宮崎県の都城市高城運動公園多目的広場と宮崎市清武総合運動公園多目的広場でキャンプを行なう金沢。柳下正明監督のもと新シーズンへの準備を進めている。1月22日、小雨の中での午後練習後に大石竜平が取材に応じた。

上写真=都城キャンプでの2部練習後、大石が取材に応じた(写真◎サッカーマガジン)

「柳下監督の考えは分かっている」

「日本にいる限り、日程的にバースデー・ゴールってないんですよ。こんな時期に公式戦はないし、練習試合があって、そこで決めても、『なんか…』って感じじゃないですか(笑)。今は別に、(1月がシーズン中の)海外志向ではないのですが、自分に自信がついたり、頑張って結果を残せるようになってきて、『ああ、バースデー・ゴールを決めたい』と、思いようにもなりましたね(笑)」

 そう話すのは、1月21日生まれのFW大石竜平だ。取材日(1月22日)の前日、23歳の誕生日をチームメートやクラブスタッフから祝われたようだが、キャンプ中に誕生日を迎える“Jリーガー”ならでは悩みを明かした。
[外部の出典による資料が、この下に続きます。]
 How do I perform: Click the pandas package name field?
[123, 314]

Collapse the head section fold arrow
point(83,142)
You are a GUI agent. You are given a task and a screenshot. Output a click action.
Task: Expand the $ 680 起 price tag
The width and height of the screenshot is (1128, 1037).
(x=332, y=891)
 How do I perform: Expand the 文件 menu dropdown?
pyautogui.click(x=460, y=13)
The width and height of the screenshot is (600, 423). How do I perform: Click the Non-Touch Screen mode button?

 静岡県の清水桜が丘高校から国士館大学を経て、金沢に加入したアタッカー。プロ2年目を迎え、「(キャンプは)昨年もやっているので、同じくらいハード…、いや、(今年の方が)もうちょっときついかもしれないけれど、充実してやれています」と、午前と午後の2部練習を終えた後にもかかわらず、すがすがしい表情を見せる。

 金沢にとってJ2に参入して5シーズン目の昨季、過去最高成績の11位でシーズンを終えた。2017年に就任した柳下正明監督の下で築き上げてきた組織的な守備とダイナミックな攻撃で、15勝16分け11敗とJ2で初めて勝ち越し。J1昇格プレーオフ圏には届かなかったものの、勝ち点を「61」まで積み上げ、上位を争うチームに成長した。

 その中で大石は、昨季はルーキーイヤーながら、チームで6番目に多いリーグ戦38試合に出場した。

「上位対決であまり勝てなかったこともあるけれど、それよりも、追い付かれて引き分けた試合が多かった。戦術のミスとかではなくて、個人の問題」

 大石はそのように昨季を振り返る。勝ち、負けの数よりも多い、「16」の引き分けの数を問題視する。今季は勝利の数を増やすために、その課題と向き合う。

「90分間、集中力を保つこととかは個人の意識次第で変わると思う。昨年同様にはいかないとは思いますが、今年はそれをちゃんと改善していければ引き分けの試合が少なくなって、勝ちが多くなるんじゃないかなと思っています」

 柳下体制の4年目であり、大石自身にとっては2年目のシーズン。2019年に得た確かな手応えとともに、今季は飛躍のシーズンになることを目指す。

「僕は2年目ですけれど、柳下監督になってからずっと在籍している選手もいるし、僕も柳下監督の考えとか、求めているものは分かっています。今年はそれを僕たちが、いかに新加入選手に浸透させていけるか。それができれば、今年は間違いなく上を狙えるんじゃないかという考えはありますね。金沢自体がまた若くなったので、(昨年の課題を)改善し、それプラス、走るところとか、フレッシュさを出していきたい。そういうところで相手を上回れば、昨年以上の成績は確実だと思っています」

 そして、大石自身もチームの飛躍のために、自らにノルマを課す。チームの攻撃をけん引する自覚を持ち、2020年シーズンに臨む。

「2ケタ得点、2ケタアシストを目指しています。自分がそのくらいできれば、自分だけで少なくとも20点には絡むことになる。そうすれば、チームの守りは硬いし、自ずと勝ちが増えるんじゃないかと。新加入選手もいるけれど、(昨季主力の)タイキくん(加藤大樹・山形)やカキ(垣田裕暉・徳島)が抜けたりして、点を取る選手とか、(ボールを受けるために)動き出す選手がいなくなってしまった。ポジション争い的にはチャンスかもしれませんが、あの人たちよりも常に上のレベルのプレーをしていかなければ、チームは上がっていかないと思うので、そういうところの危機感も持ちながら、ケガなく、1年間を思い切りやりたいですね。昨年はシーズン終盤にかけて、結構疲れがたまってしまったので、体のケアとか、自分の生活をコントロールしてコンディションを保つことに注意しなければ。1年間、元気にプレーするために、ケガをしない体作りとか、日常から心掛けたいです」

 13番を背負う攻撃の牽引車が、金沢をさらなる高みへと導く。